ARE ASSETS ACQUIRED AFTER A DIVORCE WAS FILED MARITAL ASSETS?

A division of property and assets case captioned Ritacco v. Ritacco was recently decided by the Florida Court of Appeal.  This case involved a twenty-two year marriage. During the course of the marriage, the parties had two children.  Both are now adults.  The Husband drew a salary, received a pension, and owned a DROP account.  The Wife moved out of the marital home on the day that she filed her Petition for Dissolution of Marriage.

The Wife also borrowed $65,761.00 from the parties’ HELOC on that date.  The Wife deposited these funds into her bank account.  She testified at the final hearing that she used these funds to support her daughter and herself.  She stated that she used these funds to purchase gas, clothing, food, and to pay for medical visits for her daughter.  At the hearing, the Husband asserted that the Wife’s withdrawal from the HELOC was a non-marital debt.

The Florida Court of Appeal stated that under Florida statutes, there are three dates that a Court may utilize to classify marital assets and liabilities.  The first date is the date on which the parties executed a valid separation agreement.  The second date is a date agreed to by the parties in a valid separation agreement.  In the event that neither of these dates apply, the date that Florida Courts utilize to classify marital assets and liabilities is the date that a Petition for Dissolution of Marriage is filed.

In Ritacco v.
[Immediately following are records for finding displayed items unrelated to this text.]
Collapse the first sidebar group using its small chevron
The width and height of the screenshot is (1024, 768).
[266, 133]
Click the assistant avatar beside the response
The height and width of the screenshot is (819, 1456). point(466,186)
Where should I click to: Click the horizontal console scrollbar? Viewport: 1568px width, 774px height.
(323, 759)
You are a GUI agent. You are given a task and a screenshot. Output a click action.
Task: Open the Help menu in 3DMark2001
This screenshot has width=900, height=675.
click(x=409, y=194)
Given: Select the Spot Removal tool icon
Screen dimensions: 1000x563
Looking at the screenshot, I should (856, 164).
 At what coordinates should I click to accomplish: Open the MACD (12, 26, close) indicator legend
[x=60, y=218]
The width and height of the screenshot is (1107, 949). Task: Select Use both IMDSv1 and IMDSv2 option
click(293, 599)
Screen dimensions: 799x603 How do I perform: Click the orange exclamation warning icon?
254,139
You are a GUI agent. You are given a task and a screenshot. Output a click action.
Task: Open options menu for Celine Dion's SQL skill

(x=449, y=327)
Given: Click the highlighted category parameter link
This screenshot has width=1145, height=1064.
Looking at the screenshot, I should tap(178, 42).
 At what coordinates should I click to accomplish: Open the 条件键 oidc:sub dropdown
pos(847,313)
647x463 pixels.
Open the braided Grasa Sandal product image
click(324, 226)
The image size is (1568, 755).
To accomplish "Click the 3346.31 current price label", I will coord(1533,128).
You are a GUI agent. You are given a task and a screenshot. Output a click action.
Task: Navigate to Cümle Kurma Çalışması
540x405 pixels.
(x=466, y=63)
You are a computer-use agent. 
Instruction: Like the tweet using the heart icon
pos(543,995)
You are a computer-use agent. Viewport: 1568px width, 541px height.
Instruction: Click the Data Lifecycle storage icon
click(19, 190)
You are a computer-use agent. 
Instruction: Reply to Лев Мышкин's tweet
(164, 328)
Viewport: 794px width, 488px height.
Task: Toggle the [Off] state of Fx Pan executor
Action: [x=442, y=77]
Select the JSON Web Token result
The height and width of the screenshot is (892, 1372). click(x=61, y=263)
Ritacco, the parties did not execute a valid separation agreement.  Therefore, the date that the Florida Court of Appeal utilized to classify the parties’ assets and liabilities was the date that the Petition for Dissolution of Marriage was filed.  The Court stated that all assets acquired and all liabilities incurred after the date that the Petition for Dissolution of Marriage is filed are considered to be non-marital assets and non-marital liabilities. The appellate court ruled that the trial court erred when it included the $65,761.00 that the Wife borrowed from the parties’ HELOC on the day that she filed her Petition for Dissolution as a marital debt.  Since the Wife incurred this debt on the day that she filed for divorce, the appellate court considered it to be a non-marital debt that was directed to attribute the Wife.